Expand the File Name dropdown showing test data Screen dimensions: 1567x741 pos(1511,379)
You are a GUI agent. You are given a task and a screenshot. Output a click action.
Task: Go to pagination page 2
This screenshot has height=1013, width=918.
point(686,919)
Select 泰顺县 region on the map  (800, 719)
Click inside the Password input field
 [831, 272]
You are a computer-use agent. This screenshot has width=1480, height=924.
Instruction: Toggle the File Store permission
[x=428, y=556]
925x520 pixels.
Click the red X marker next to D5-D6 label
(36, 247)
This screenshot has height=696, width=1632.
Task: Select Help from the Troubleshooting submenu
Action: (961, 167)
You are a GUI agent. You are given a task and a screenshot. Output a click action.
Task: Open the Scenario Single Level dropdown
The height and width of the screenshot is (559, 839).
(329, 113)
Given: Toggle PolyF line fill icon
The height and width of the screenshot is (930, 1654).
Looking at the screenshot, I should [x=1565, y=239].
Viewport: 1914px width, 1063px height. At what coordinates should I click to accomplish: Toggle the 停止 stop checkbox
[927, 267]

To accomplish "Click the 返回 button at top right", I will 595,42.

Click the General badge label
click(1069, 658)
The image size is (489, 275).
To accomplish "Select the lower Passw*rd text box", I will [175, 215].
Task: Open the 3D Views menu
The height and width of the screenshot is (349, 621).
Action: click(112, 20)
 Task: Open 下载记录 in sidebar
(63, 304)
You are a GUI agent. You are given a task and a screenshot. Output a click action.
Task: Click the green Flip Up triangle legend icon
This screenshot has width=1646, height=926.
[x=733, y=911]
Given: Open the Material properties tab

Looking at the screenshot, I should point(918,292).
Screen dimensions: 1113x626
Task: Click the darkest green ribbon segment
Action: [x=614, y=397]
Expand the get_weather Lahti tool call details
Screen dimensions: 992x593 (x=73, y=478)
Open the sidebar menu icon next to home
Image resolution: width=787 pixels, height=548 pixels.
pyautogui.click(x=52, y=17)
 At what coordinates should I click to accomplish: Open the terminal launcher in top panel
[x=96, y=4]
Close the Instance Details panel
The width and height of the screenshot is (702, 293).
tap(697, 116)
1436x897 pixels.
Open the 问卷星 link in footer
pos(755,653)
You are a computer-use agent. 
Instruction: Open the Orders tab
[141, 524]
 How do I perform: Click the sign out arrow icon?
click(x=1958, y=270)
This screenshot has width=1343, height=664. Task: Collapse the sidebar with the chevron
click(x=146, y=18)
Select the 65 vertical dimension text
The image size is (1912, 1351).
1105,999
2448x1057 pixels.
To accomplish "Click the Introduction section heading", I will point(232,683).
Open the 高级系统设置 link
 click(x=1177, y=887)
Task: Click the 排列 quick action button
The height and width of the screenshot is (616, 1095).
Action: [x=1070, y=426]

================================

Task item
"dropdown" is the word to look for; copy every line of the data that has it.

Solution
Expand the File Name dropdown showing test data Screen dimensions: 1567x741 pos(1511,379)
Task: Open the Scenario Single Level dropdown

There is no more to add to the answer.